Perhaps it is Yona’s focus on her identity as a woman that obscures Mui’s insidious powers from her view. Because, in fact, it’s unclear whether Yona ever fully comes to consciousness. At one point, she realizes that she, too, is victim to capitalism’s penchant for quantification. After giving Mui’s travel package a bad evaluation, Yona hesitates; as a “has been” at Jungle, “she felt empathy for this D-rated programme.” More often, however, Yona struggles to recover her compromised professional status at any cost. She thinks: “The people of Mui needed tourists. Jungle needed tourists, and Yona needed tourists. As long as this plan succeeded, Yona would promptly return to her original job at Jungle, and maybe she’d even rise up to Kim’s level, or be assigned a position where Kim couldn’t bother her.”

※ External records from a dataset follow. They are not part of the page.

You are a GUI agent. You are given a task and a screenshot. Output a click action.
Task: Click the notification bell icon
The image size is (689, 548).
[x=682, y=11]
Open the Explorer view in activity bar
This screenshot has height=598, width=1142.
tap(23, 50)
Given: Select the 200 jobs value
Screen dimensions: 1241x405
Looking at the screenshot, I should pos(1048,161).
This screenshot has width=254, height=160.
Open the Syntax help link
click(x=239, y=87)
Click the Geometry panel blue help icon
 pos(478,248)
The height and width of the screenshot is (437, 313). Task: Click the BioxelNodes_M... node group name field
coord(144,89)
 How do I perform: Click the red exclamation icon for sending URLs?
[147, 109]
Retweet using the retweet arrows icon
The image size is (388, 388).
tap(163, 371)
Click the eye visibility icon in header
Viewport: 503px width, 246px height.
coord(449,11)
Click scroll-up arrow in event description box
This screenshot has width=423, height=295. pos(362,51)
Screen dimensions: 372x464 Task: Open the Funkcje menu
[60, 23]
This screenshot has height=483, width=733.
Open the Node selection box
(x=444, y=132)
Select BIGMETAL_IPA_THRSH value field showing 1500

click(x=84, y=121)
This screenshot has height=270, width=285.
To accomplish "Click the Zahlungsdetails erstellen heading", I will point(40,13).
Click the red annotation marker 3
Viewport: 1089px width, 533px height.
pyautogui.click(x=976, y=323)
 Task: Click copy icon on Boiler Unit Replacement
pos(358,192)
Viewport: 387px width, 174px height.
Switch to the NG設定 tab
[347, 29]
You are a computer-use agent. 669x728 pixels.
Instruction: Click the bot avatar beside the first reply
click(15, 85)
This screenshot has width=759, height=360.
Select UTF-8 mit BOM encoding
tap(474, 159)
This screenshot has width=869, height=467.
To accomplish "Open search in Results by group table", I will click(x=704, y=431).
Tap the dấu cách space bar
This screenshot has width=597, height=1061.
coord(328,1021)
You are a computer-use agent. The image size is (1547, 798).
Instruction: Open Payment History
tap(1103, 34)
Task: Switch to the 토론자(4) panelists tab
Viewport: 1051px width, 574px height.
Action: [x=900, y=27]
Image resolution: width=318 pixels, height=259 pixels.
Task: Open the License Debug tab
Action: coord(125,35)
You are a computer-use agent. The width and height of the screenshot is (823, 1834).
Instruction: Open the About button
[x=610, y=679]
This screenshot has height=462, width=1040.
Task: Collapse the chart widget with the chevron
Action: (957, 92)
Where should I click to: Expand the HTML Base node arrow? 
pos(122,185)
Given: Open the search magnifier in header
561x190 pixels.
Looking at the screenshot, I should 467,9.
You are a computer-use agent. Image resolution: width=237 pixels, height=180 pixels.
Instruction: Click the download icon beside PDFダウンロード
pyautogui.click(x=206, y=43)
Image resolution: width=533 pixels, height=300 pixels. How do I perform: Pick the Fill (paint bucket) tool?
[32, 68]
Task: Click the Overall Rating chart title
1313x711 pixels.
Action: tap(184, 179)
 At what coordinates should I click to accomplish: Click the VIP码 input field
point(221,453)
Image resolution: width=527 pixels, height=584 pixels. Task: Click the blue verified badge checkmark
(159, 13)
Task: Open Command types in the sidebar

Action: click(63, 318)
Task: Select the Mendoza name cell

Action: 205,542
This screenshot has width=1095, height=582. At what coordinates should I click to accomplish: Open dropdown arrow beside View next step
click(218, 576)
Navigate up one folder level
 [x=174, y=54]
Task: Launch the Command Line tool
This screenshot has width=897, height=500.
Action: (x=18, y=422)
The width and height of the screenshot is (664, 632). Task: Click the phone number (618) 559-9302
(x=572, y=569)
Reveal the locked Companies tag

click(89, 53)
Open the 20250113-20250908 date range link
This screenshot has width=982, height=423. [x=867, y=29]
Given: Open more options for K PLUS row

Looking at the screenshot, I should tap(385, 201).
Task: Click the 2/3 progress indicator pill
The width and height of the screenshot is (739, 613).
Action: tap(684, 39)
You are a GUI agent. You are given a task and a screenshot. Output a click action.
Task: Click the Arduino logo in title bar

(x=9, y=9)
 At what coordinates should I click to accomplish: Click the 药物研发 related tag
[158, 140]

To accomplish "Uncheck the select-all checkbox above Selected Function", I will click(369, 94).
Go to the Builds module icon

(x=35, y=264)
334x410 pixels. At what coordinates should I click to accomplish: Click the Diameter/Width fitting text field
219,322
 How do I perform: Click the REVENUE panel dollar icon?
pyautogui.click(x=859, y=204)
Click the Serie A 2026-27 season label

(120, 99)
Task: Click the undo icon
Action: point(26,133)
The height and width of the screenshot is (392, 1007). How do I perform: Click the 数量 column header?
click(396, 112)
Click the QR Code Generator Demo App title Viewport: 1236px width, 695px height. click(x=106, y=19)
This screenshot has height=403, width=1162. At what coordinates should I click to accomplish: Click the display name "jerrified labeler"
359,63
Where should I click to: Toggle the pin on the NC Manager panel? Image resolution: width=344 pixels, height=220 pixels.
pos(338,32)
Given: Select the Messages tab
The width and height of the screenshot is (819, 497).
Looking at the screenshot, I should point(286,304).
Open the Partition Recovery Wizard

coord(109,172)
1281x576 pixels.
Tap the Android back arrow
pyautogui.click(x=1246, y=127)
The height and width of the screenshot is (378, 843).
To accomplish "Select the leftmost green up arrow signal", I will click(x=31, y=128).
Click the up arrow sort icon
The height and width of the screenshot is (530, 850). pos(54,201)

Through Yona’s moral limitations, Yun demonstrates that feminism without radical class politics is void. The author’s single blunder is her decision to undermine this nuanced message with a trite love story between Yona and a local. Though this relationship teaches Yona about the islanders’ backstage lives, it never fully awakens her to Mui’s systematic exploitation of the poor. On a narrative level, this love story baselessly celebrates Yona for crossing the class barrier. She may love one local, but she never fully comes to terms with her role in perpetuating the inequality on Mui. This is a crucial distinction that is smothered by the syrupy tone of the lovers’ scenes. The love story, then, is another narrative of liberal tolerance that ultimately promotes the ideological reproduction of class inequality.

Granted, it’s difficult to write a compelling literary opprobrium of capitalism. Love stories, like capitalism, celebrate the experiences and feelings of individuals. However, Yun has demonstrated that scripts can be edited. It would have been possible to narrate Yona’s emerging class consciousness without invoking romance. Yun could have even imagined the Mui citizenry as a character, imbuing it with the same vividness she gives individuals in the novel. In short, I wish Yun had written a new literary script, one that reinforced her own radical message.

Still, readers who enjoy cleverly critical thrillers will find this book hard to put down. It’s also hard to forget. After all, as Yona points out, escapism is never total. The scariest part of reading The Disaster Tourist is the creeping recognition of ourselves in Yona: even at capitalism’s worst, we continue playing along in order to save ourselves.

Fiona Bell is a literary translator and scholar of Russian literature from St. Petersburg, Florida.